For some, the exposure to the fumes, which contained a sulphur-based compound called mecaptan, the foulest-smelling substance known to man, was linked to horrific outcomes.
"There were women who miscarried, and that was very painful," Esaie Modto, the head of a local village said. "But still, the worst was that three people, two adults and a girl died. That was very hard."

In all, 15 deaths have been blamed on the dumped waste, a suggestion backed by several reports, including a document produced yesterday by the United Nations' special rapporteur on human rights.
The proposed settlement is less than the £100 million Trafigura paid the country's government for the clean up of this waste and to give some paltry compensation to the families of those who died.

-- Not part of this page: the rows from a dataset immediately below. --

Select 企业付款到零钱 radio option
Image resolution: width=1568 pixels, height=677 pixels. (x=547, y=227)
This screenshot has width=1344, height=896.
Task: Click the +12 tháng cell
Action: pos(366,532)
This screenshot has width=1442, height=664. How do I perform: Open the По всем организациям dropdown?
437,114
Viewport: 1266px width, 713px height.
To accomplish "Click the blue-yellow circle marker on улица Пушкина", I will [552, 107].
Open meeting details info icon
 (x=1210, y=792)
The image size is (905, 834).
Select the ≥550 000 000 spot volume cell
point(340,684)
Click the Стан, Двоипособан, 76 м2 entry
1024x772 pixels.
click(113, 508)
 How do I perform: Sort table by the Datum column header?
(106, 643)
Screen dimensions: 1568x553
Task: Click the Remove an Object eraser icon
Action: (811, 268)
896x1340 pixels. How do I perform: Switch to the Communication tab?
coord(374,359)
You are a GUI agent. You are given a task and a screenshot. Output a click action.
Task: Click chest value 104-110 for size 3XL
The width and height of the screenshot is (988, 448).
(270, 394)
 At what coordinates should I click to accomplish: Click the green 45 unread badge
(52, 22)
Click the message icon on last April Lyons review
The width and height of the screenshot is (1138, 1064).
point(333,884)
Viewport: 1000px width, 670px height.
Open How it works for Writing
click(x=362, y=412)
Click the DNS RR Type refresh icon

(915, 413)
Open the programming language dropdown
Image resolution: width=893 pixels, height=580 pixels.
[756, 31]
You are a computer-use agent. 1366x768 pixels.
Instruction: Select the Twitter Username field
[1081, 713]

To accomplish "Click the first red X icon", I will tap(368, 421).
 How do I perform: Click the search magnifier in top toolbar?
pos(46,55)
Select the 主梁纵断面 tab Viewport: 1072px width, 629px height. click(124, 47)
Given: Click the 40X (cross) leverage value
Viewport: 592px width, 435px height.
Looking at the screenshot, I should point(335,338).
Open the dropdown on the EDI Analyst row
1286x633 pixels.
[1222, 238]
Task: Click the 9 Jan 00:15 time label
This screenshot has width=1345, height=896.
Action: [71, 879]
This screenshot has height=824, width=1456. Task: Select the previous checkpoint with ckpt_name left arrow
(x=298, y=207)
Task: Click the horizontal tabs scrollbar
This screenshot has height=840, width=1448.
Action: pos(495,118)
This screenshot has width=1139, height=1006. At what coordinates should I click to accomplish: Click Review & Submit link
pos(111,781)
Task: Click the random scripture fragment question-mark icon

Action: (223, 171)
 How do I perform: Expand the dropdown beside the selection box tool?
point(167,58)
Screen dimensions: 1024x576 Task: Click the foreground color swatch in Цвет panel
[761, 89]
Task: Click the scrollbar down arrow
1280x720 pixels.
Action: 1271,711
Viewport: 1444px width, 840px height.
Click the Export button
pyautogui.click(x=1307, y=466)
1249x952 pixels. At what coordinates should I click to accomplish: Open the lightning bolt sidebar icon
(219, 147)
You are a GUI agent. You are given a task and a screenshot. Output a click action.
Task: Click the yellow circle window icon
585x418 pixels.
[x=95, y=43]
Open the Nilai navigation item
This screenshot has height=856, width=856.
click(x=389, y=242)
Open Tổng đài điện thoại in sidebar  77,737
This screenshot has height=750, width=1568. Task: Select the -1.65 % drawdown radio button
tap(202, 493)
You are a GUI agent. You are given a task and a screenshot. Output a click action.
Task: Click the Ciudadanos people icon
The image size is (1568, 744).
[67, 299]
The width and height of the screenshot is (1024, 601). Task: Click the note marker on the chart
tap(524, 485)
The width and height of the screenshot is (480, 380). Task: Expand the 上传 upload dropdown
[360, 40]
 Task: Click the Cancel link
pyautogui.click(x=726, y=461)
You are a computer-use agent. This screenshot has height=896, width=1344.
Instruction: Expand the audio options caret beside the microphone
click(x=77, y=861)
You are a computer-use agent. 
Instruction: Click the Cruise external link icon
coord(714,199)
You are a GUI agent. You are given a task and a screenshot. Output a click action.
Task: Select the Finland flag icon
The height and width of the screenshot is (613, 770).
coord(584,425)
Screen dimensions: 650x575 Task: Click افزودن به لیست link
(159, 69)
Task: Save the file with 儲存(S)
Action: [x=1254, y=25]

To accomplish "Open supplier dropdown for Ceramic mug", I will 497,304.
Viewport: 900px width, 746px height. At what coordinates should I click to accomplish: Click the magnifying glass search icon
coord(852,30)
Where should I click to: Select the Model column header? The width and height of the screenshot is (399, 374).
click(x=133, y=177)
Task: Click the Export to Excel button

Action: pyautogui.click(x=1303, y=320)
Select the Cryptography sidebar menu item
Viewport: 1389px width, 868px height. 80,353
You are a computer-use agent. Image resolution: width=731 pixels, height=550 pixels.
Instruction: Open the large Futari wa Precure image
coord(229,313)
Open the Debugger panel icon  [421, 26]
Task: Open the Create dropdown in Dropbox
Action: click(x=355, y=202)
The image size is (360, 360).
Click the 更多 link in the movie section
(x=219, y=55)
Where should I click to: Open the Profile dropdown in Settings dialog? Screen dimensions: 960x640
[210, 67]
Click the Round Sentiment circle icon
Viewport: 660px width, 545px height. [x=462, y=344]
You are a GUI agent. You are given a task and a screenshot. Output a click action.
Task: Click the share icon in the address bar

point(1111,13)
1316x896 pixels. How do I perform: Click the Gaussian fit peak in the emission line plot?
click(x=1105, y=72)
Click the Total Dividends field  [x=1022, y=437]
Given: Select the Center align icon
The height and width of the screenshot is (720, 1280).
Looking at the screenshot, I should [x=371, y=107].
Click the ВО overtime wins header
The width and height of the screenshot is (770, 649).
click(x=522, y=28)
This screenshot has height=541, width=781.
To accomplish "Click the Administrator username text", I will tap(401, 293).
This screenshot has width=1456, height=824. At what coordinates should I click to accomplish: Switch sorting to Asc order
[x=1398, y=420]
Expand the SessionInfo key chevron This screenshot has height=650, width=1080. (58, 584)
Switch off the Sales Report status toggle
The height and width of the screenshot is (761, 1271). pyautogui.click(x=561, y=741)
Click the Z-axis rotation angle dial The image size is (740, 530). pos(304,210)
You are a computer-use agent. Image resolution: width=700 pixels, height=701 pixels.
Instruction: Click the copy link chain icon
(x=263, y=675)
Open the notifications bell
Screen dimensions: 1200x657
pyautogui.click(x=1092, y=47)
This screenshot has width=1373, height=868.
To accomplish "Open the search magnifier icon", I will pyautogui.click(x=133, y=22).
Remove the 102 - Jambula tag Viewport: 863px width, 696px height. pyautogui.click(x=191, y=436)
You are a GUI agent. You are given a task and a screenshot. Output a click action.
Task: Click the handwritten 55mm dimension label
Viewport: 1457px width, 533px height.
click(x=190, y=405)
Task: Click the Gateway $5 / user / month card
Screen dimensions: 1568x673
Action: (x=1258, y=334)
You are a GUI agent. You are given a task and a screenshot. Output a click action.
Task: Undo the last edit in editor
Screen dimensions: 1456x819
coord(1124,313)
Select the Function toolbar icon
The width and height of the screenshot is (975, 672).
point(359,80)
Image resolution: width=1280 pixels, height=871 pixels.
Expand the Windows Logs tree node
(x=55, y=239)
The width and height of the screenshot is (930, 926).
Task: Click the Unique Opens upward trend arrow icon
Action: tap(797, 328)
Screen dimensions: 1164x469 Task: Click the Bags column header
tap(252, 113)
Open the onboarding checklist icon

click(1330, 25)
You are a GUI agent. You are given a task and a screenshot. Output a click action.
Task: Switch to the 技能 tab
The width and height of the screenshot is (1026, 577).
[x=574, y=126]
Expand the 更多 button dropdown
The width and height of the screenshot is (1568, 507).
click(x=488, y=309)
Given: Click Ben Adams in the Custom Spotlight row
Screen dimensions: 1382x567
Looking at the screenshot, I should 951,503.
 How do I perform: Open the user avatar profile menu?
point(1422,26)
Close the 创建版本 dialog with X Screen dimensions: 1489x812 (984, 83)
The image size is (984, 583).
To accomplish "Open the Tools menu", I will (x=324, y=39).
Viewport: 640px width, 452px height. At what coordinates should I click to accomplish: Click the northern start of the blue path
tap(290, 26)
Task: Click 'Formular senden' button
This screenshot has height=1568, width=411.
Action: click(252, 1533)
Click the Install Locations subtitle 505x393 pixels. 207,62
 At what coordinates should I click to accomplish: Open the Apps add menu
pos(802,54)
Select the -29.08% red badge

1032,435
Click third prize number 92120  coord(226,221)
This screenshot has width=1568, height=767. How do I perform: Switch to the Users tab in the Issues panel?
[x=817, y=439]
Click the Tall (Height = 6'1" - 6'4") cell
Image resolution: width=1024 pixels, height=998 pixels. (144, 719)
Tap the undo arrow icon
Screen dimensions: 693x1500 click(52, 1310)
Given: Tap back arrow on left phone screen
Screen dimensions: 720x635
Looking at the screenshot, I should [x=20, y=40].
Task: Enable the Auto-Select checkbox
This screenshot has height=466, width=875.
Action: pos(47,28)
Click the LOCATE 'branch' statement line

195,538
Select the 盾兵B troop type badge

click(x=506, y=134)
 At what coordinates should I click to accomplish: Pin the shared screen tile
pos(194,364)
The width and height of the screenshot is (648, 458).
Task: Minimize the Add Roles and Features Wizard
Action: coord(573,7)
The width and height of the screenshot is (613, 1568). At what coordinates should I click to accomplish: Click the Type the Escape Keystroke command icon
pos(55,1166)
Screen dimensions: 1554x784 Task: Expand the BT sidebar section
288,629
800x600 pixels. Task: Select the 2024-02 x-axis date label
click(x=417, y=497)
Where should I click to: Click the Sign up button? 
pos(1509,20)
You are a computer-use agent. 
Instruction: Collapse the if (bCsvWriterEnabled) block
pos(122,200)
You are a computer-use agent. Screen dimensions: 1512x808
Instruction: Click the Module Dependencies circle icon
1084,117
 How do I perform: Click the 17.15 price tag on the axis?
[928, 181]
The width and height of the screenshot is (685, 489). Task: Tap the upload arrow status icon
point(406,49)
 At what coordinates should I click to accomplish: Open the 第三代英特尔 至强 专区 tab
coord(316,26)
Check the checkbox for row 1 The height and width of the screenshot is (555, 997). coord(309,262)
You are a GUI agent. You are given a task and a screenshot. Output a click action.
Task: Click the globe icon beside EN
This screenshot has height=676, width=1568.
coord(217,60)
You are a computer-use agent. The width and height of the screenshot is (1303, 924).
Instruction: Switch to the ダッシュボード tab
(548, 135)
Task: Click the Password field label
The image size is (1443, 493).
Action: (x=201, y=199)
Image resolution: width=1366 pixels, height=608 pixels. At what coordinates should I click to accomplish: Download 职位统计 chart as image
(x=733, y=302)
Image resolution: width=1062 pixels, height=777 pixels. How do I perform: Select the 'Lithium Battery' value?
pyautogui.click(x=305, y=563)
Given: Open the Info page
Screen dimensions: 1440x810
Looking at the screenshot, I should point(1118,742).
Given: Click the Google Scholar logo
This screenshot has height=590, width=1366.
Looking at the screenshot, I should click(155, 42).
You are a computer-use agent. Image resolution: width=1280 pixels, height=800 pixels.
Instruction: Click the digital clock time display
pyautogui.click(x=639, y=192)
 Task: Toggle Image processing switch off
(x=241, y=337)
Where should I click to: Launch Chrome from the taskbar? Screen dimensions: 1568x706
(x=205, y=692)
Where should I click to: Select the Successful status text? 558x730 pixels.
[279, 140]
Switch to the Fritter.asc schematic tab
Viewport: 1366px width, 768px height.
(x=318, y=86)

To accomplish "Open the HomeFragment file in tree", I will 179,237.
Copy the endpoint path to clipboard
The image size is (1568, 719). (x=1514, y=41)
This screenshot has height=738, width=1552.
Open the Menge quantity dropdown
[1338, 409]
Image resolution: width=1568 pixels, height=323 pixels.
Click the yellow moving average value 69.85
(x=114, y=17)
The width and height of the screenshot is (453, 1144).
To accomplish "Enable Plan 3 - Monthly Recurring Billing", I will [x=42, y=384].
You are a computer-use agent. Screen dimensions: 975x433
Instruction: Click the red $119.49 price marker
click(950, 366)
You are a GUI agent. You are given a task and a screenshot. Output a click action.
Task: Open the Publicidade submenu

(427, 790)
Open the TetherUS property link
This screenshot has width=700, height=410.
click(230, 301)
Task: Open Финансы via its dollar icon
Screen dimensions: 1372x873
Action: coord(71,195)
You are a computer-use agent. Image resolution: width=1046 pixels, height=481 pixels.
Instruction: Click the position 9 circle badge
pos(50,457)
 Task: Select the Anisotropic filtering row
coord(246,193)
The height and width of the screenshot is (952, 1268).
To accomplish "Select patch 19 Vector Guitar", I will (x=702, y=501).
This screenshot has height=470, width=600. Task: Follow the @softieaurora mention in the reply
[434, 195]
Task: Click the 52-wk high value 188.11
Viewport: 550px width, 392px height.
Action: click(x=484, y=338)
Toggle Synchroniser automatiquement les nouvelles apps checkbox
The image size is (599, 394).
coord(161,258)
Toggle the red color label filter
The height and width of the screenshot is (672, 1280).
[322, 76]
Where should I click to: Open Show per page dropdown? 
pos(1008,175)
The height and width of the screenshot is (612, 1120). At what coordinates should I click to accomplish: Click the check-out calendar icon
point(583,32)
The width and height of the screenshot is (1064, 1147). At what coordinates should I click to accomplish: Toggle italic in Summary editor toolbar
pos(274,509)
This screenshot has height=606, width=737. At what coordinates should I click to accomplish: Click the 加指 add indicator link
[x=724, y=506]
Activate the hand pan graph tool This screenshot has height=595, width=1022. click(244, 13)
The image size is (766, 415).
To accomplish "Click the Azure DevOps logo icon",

That previous payment, which the company made without any admission of liability, led to the release of the company president, Claude Dauphin, from an Ivorian jail and the scrapping of criminal prosecutions there.

So, having heard the story, you will understand why I find the offer of £30 million to be derisory. Especially, as this payment will make all prosecutions go away without Trafigura even admitting that it has ever done anything wrong.
Marvin Outtarra, described as the president of the Union of Victims of Toxic Waste, told Reuters: "This compensation to be shared equally among all the victims doesn't work for me. Trafigura has given no compensation to the families of the deceased and the amount of compensation of 750,000 CFA francs does not vary based on the severity of the injuries." London-based Trafigura declared profits of $440m (£270m) last year on turnover of more than $70bn. Its traders are reported to receive annual bonuses of up to $1m.
The offer is an insult. I really hope the victims tell them to shove it. Trafigura internal emails referred to this waste as "shit". Well, that's also a good description of their latest offer.